Но, конечно, не это главное. Как убедительно показал в своей недавней работе Андрей Зорин, во второй половине 1810-х годов Жуковский претендовал на роль государственного поэта, выразителя официальной идеологии, в ту пору имевшей яркую мистико-хилиастическую окраску (политика Священного союза). Сама фабула шиллеровской баллады — хвалебная песнь владыке, пропетая певцом на торжественном пире[114], — не только отвечала поэтической стратегии Жуковского, принявшего на себя в эти триумфальные для России годы роль искреннего певца великого государя, но и намекала на конкретные произведения его «александриады»: сравните, например, «Стихи, петые на празднестве английского посла лорда Каткарта, в присутствии императора Александра Павловича» (1815) или «Гимн» (1814)[115].
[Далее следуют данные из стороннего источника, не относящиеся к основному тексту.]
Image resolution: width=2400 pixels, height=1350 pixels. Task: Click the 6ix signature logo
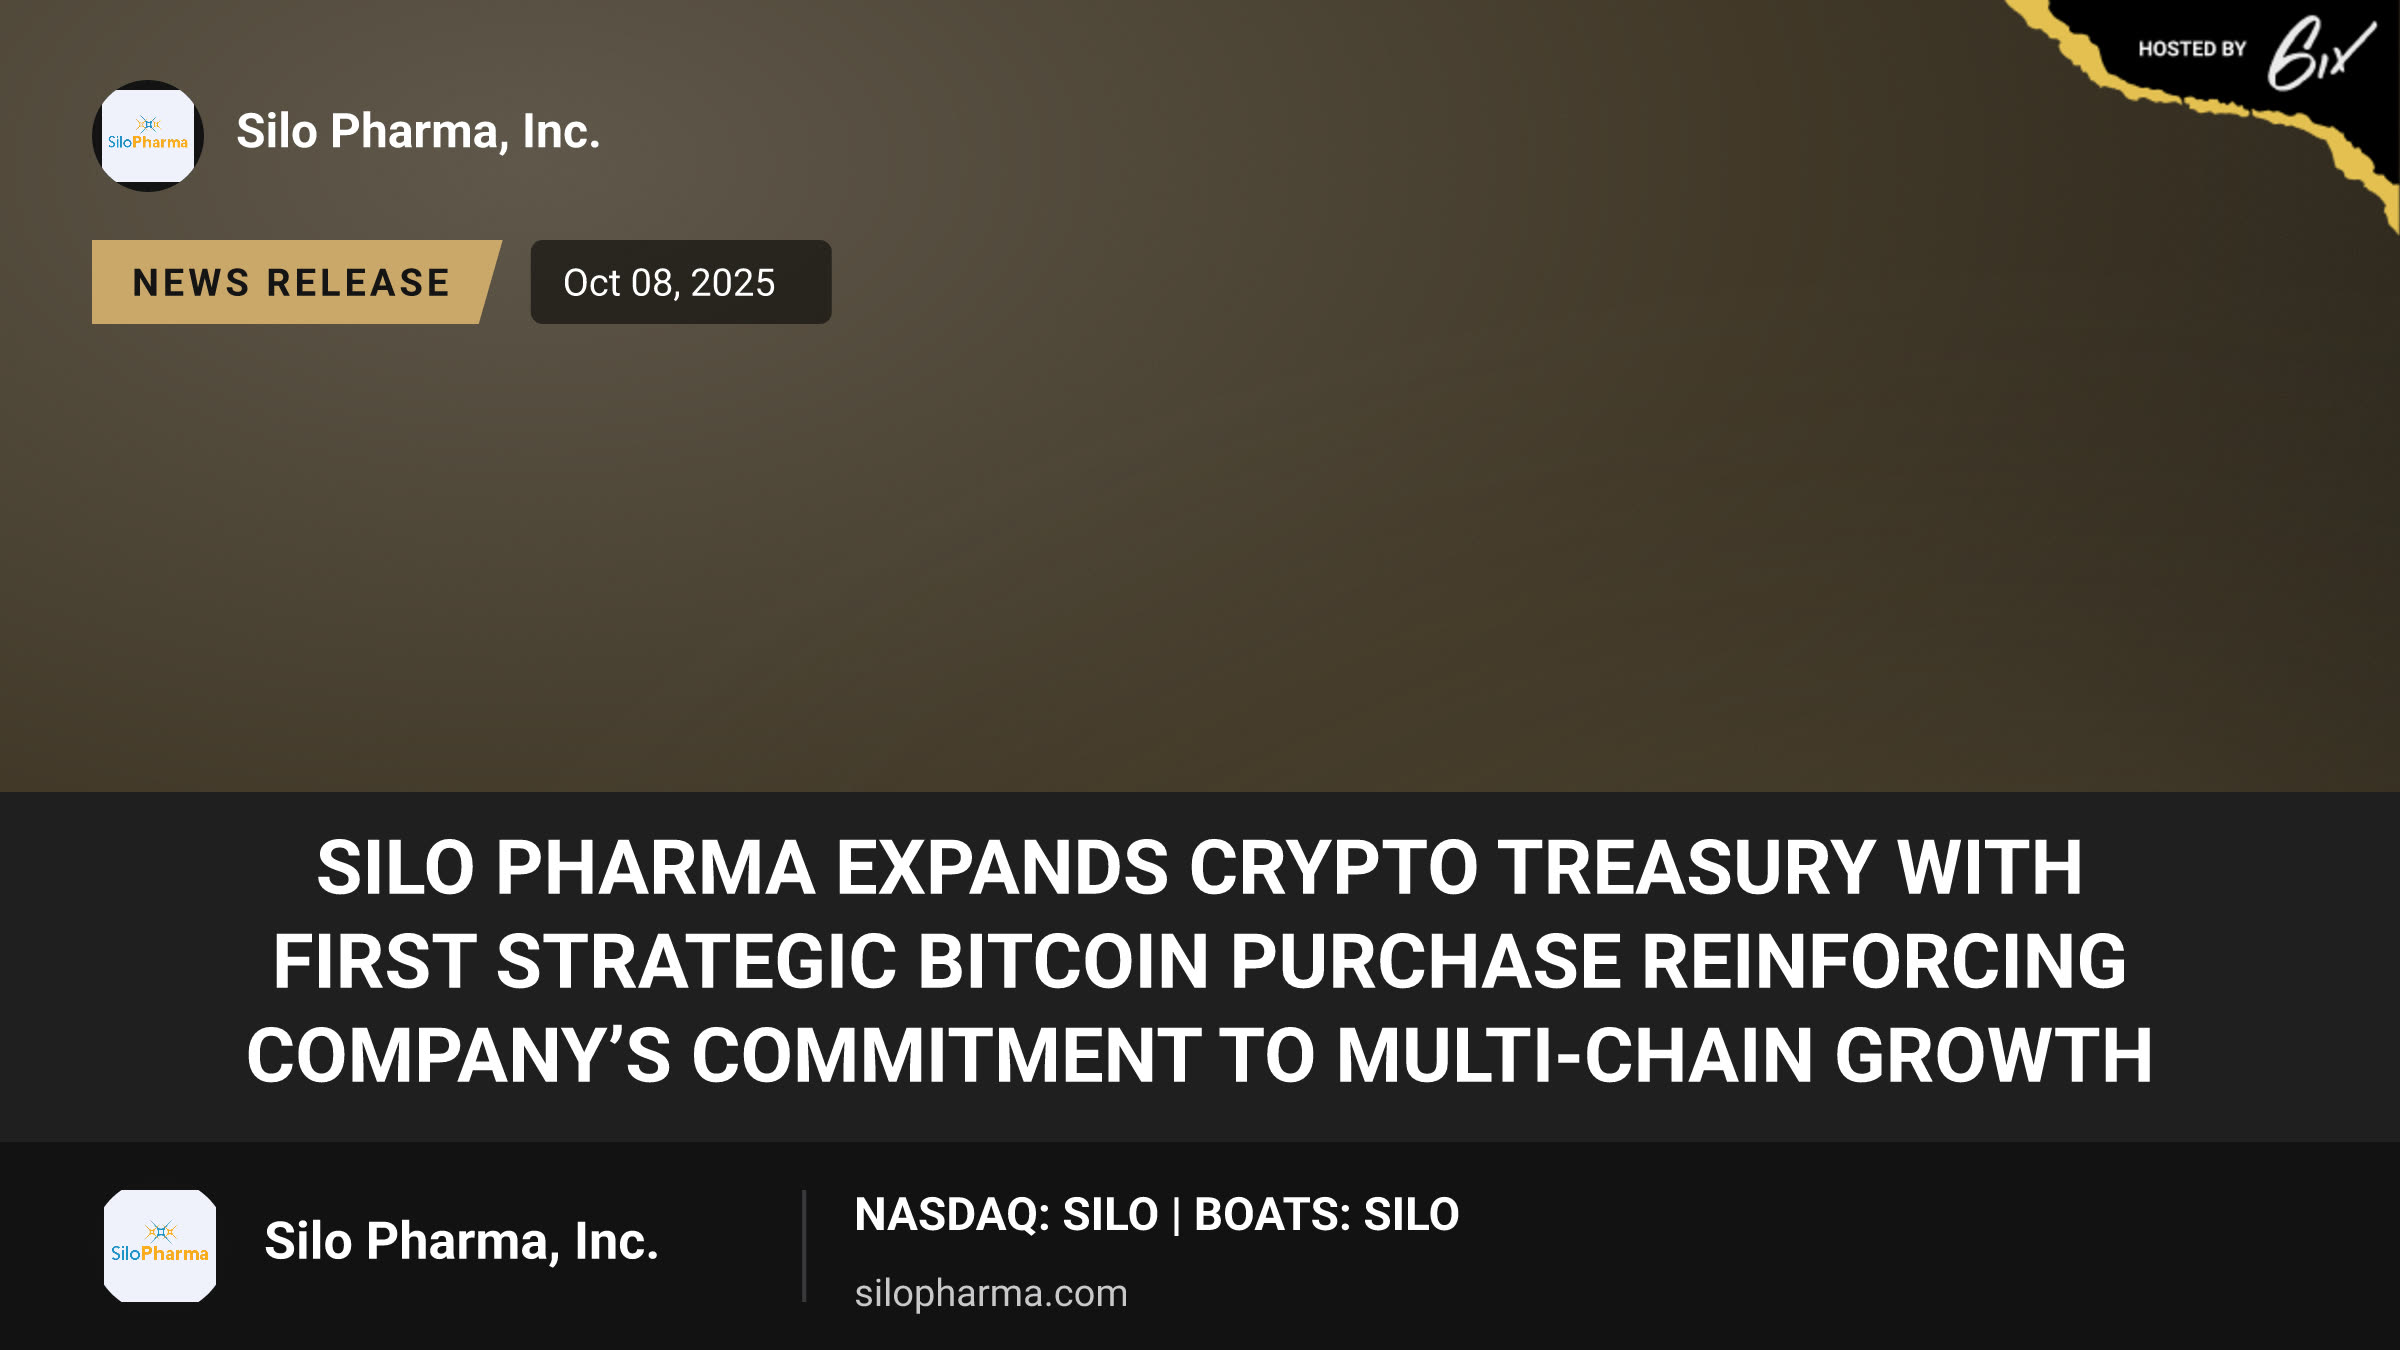(2320, 52)
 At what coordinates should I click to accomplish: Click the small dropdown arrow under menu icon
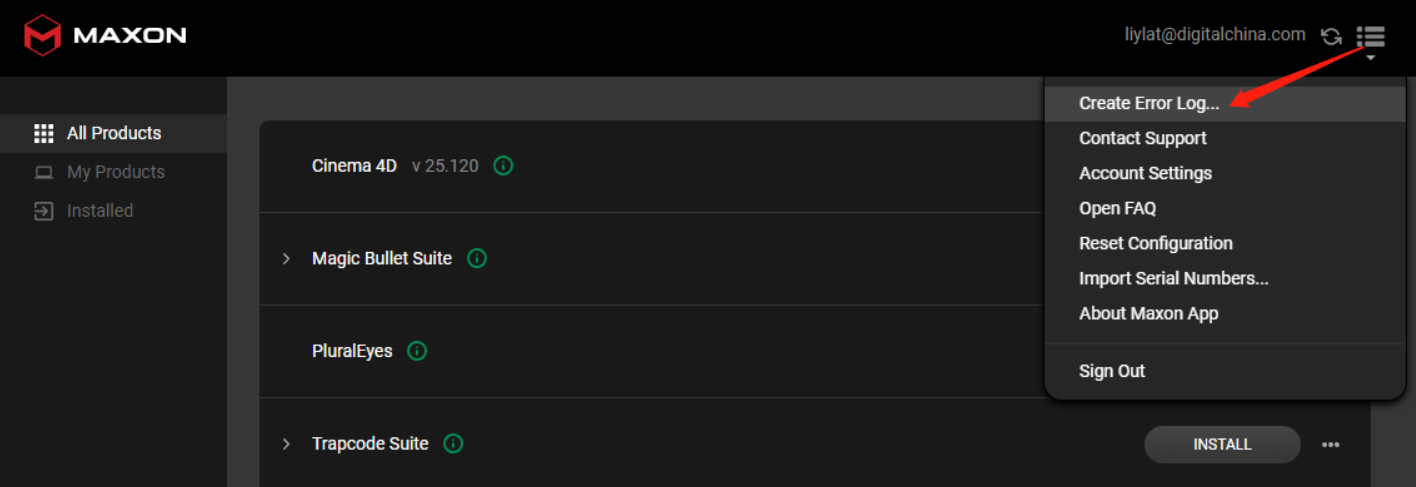point(1371,58)
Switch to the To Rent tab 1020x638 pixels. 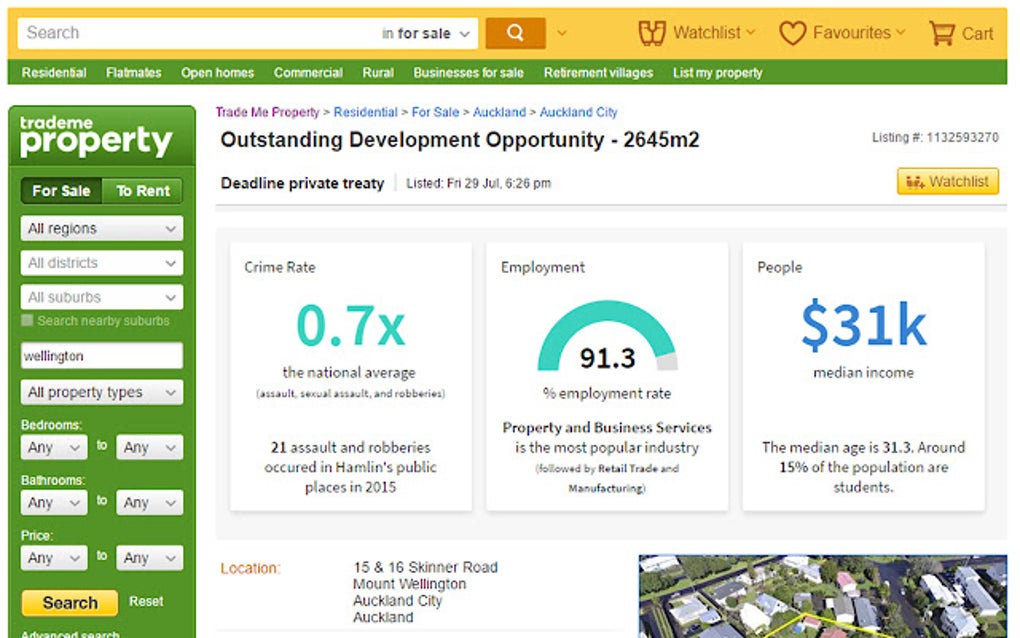pyautogui.click(x=142, y=190)
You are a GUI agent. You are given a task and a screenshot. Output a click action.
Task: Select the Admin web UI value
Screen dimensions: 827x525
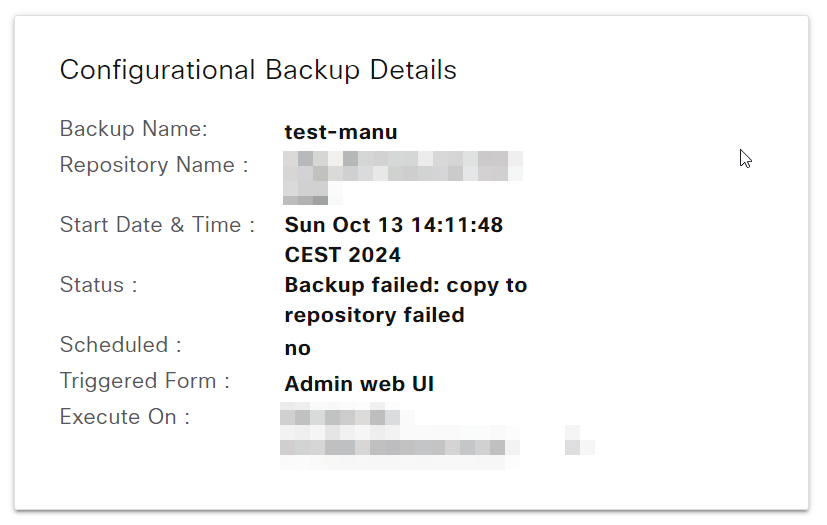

Рассмотрим подробнее, как формировалась «политико-поэтическая» концепция Жуковского тех лет.
В начале своего поэтического служения императору Жуковский поставил перед собой задачу «превратиться» в некий обобщенный голос всего народа российского, то есть стать своего рода поэтом-хором. Только народный поэт может рассчитывать на высочайшее внимание, и именно таким поэтом желает стать Жуковский: «Внимание Государя есть святое дело, иметь на него право могу и я, если буду русским поэтом в благородном смысле сего имени. А я буду!» (Жуковский 1898: 163). Эта задача решалась Жуковским в духе времени — не через отказ от субъективизма, а через максимальное его напряжение, доводящее лирического субъекта до состояния мистического экстаза, открывающего путь к постижению объективной истины и прорицанию.
В программном прозаическом посвящении к посланию «Императору Александру» (1814), адресованном матери государя вдовствующей императрице Марии Феодоровне, Жуковский четко сформулировал свою цель:
Послание к Государю Императору, Вашему Величеству мною подносимое, есть выражение не одних чувств поэта, но вместе и всего, что чувствует теперь народ русский — язык свободный и простой, дань благодарности, дань бескорыстного удивления. <…> Ныне хвала делает более чести поэту, нежели царю, который не ищет ее, но творит добро потому, что иного творить не может; и не лесть приводит теперь стихотворца к престолу, не бедная надежда заслужить награду, но славное имя русского, но честь — быть одним из тех счастливцев, которые клялись в верности великому человеку <…> Как стихотворец я сказал вслух и весьма слабым языком то, что каждый из моих соотечественников чувствует в тайне души своей — дерзкое, но счастливое право поэзии!